天井画

飛天

 5m×10m(主天井) 2.5m×9m(左右側壁面それぞれに)
曹洞宗万年山青松寺 観音聖堂天井画
21世紀を迎え、最初の大仕事がこの天井画のお話でした。江戸幕府よりもずっと以前からあるこのお寺は、東京タワーの足元、お江戸のド真ん中という立地、関東大震災で鳥有に帰した堂塔を再建、周囲の再開発と相まって、グリーンヒルズと称し、超高層、2本のビルを左右の五重塔の様に従えて堂々たる現代の禅寺に生まれ変わったのです。毎年5月、愛宕山祭りとしてNHKの放送博物館と共に古典芸能の主催会場となるなど、公共の利便に尽しながら静かで現代的な仏法興隆の場となっています。
明るく多目的な聖堂ということで、御住職の喜美候部氏の御指導の下、虹彩につつまれた四体の四季をつかさどる飛天を描く事となり、天井側壁の左右面には梅と新月、天の川、満月、雪をかぶる松、と四季の景を配し、濃緑色で飛天の明快さをひきたてる様に工夫いたしました。

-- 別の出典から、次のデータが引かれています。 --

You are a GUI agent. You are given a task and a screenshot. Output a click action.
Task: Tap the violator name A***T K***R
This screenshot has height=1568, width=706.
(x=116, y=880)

青松寺であるから松を描いてくださいという事から松探し。雪の降る時期の前に繰り返し各地へ通ったのです。多雪地だと雪の重みで枝ぶりが重厚になりすぎ、雪のない所の松はどうも軽い感じであり、手入れの行き届いた老松などはあまりに個性的すぎ。ちょうど頃合いの美松を見つけたのは道志の山里でした。旧家と思われる農家の大きな庭に佇立し、堂々たる赤松です。山際であり山すそにあがると目線が高くなってスケッチし易く、全くおあつらえの良いモデルに出会うことが出来たのでした。雪を待ち、早朝から出向くと良い塩梅に積雪していて、午前中が勝負。午後になると雪がだれて、形が悪くなってしまいます。一気に写生し終わると、寒さに震える手で思わず合掌。

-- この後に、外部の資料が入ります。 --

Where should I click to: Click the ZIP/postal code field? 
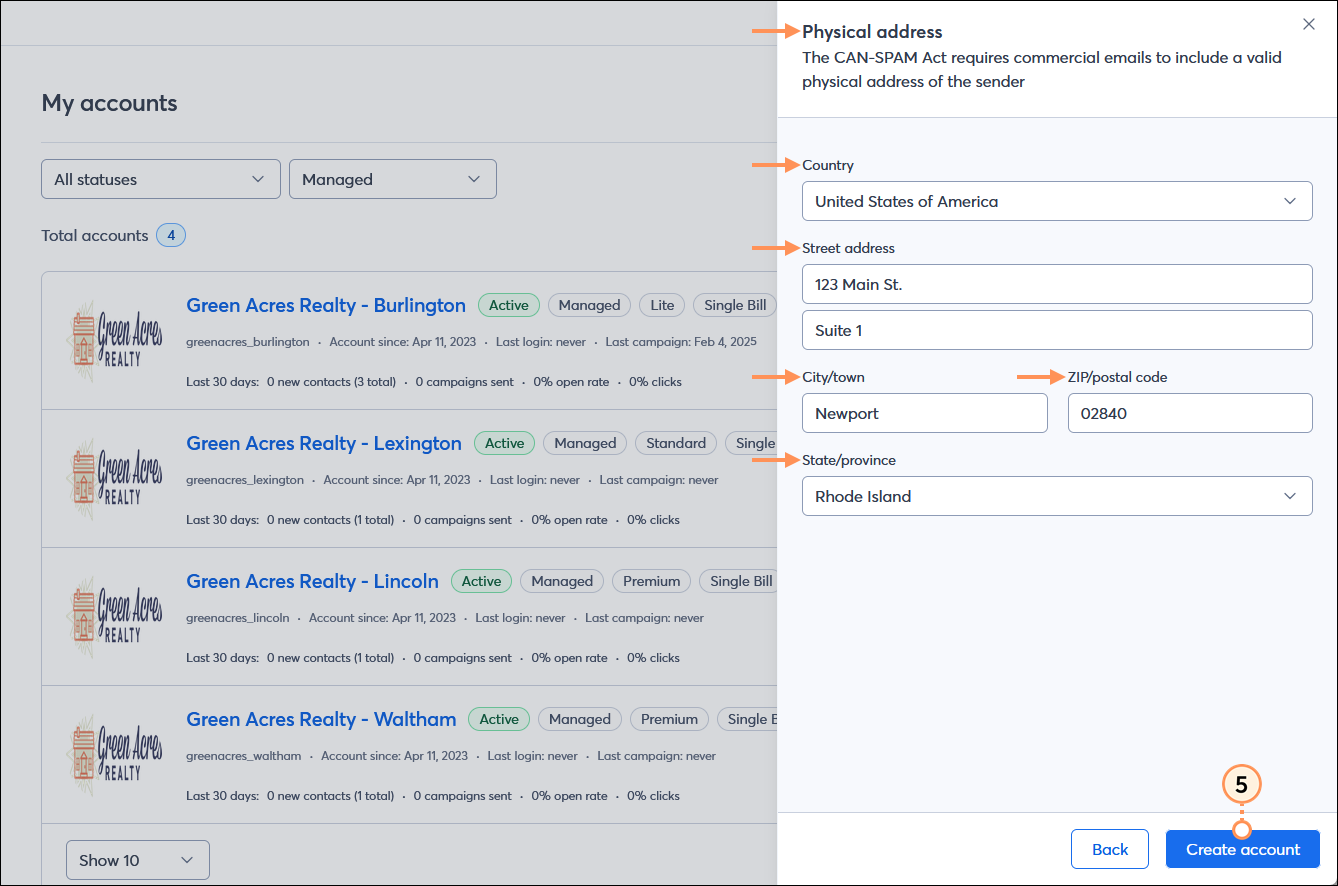pyautogui.click(x=1190, y=413)
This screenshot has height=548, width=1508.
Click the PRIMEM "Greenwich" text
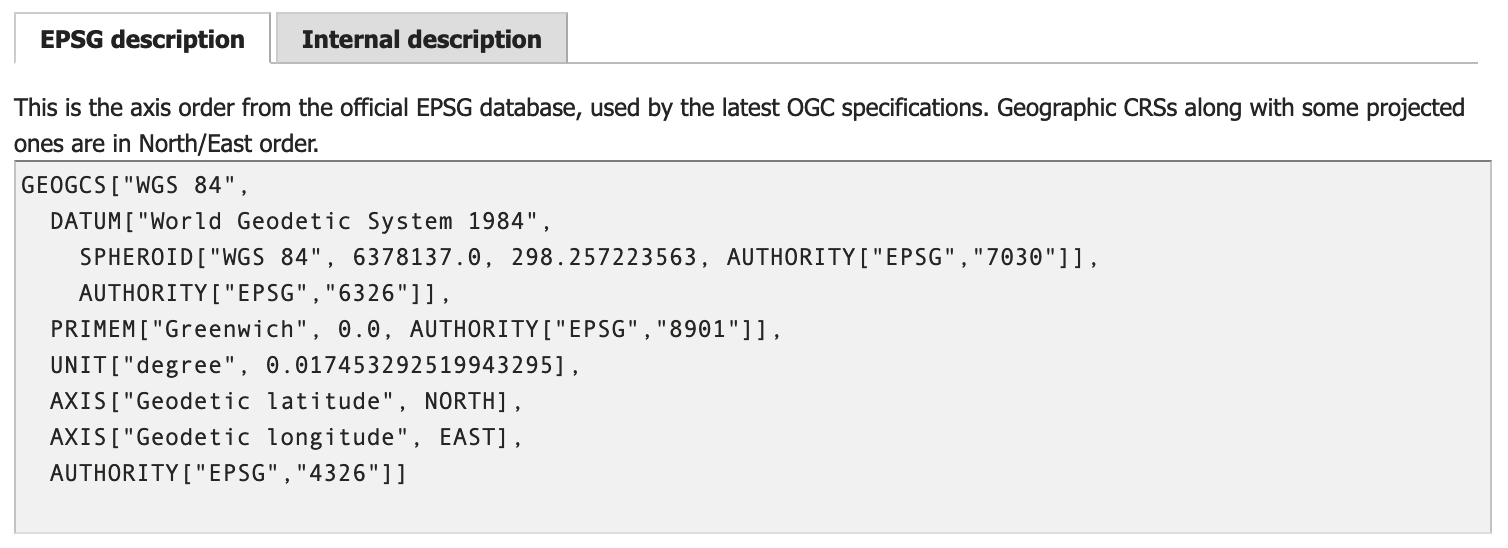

完成して半年くらいでしょうか、もう一度松に御礼をと思い立ち出掛けてみると、どうでしょう、美松の影も形もありません。あの広い庭がガランとしてしまい、聞いてみると、春にならない内に一気に枯れて、やむなく根元から切ることになったというのです。松の精霊は、天井画に入ってしまわれたのでした。何とも不思議な、忘れられない記憶となったのです。